Spiders typically "read" the entire web page, or whatever portion its creators deemed most important (the top third of the page, for example). While the elements that are analyzed vary among individual deep search engines, some of the most commonly examined characteristics of a web page include its:
- Title
- Keyword Density
- Emphasized Text
- Description and Keywords META Tags
- URL (Uniform Resource Locator)
- Popularity (# of links to the page)
From this automatic scan, an entry is created and stored in the search engine's database. Sometimes this entry includes all the text on the web page. Some spiders choose to ignore META tags; others exclude URLs from their database. We will look carefully at each of these web page elements when we learn about how to prepare web pages for deep search engines.
Deep search engines are far less selective in building their databases than directories are. Since the decision to include or exclude specific web pages is made by a robot, every submitted web page is automatically accepted, provided it does not employ any obviously underhanded tricks to artifically boost its relevancy (these shady techniques are collectively referred to as "spamming"). The people who program the robots make sure to incorporate spam detectors. Pages that use known spam techniques are either excluded from the index entirely, or penalized later by the ranking algorithm. The development of spam detectors to counter the latest spam techniques on the web is very much like the invention of police radar guns to outpace the availability of radar detectors for automobiles.
Each deep search engine also features a unique ranking algorithm. Remember, ranking algorithms only spring into action after the database is created and once a search is initiated. They search the database that exists at that moment for matches to the key words entered by the surfer. Different algorithms assign different weights to the elements of each web page in their particular database. Most deep search engine algorithms place the greatest emphasis on titles and keyword densities.
How Directories Rank Web Pages
Directories differ dramatically from deep search engines in how they create their databases. Directories:
- employ humans to visit each submitted web site and decide whether or not to include the candidate in their database;
- typically allow only one database entry per web site (usually the home page), instead of one entry for every web page;
- rely on a more detailed submission procedure to capture information for their databases;
- do not send robots out to scan web pages.
It follows that this approach includes more human acceptance criteria, such as logical, attractive and informative design. Databases are much smaller and contain mostly high quality web sites (Yahoo, for example, has about 750,000 web sites in their database, as opposed to 50 or 100 million web pages in deep search engine databases). Directories also offer the additional ability to find web sites by browsing categories instead of typing in search phrases.

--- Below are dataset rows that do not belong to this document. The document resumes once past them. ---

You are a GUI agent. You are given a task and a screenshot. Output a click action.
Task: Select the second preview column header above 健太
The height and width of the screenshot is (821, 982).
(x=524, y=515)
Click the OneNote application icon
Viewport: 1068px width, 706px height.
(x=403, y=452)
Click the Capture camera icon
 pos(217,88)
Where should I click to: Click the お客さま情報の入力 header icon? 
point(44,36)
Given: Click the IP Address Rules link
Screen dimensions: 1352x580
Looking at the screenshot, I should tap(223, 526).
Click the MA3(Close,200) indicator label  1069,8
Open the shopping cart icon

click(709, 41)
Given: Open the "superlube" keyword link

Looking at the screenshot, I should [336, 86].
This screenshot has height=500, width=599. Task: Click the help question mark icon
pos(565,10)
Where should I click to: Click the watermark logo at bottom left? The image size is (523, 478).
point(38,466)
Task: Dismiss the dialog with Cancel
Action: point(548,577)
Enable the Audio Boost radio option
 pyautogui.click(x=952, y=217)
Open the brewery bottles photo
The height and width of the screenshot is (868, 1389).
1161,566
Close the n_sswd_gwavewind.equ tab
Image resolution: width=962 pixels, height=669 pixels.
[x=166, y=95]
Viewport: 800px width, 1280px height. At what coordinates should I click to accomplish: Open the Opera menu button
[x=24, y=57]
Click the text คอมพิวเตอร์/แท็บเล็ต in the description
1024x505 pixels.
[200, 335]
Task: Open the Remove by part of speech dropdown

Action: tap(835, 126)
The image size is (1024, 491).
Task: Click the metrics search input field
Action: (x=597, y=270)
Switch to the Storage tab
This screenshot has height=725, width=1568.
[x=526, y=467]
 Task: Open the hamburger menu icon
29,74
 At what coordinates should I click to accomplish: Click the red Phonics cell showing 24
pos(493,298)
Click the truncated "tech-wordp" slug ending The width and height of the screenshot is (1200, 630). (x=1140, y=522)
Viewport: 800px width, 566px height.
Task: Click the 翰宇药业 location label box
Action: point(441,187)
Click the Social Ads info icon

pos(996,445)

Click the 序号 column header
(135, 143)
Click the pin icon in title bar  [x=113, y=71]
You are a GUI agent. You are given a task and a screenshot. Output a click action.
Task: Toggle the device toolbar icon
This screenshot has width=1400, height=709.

On the minus side, obscure topics are less likely to be located in directories. Acceptance criteria are more subjective, and submission procedures for webmasters are more time consuming. The time it takes for a submitted web site to appear in an online directory is also usually longer than that for a deep search engine, since the review process is not automated.
From a webmaster's point of view, the most important fact to keep in mind about directory databases is that they only contain the descriptive information provided during the submission process (typically a title, description and category). They do not contain any of the elements of web pages that deep search engine robots index, such as META tags, keyword density, etc. For deep search engines, the design of your web page - not the submission procedure - determines your ranks. The exact opposite is true for directories: it is the submission procedure - and not the design of your page - that will determine your positions.
Of course, the design of your web page IS important for directories, too, because a human being will be visiting your site and deciding whether or not to include it in their database in the first place. However, the design considerations for directories are more aesthetic (i.e. logical and attractive presentation) than technical (META tags, keyword density, etc). Effective web page design must take into account both aesthetic and technical characteristics in order to be included and ranked well in directories and deep search engines.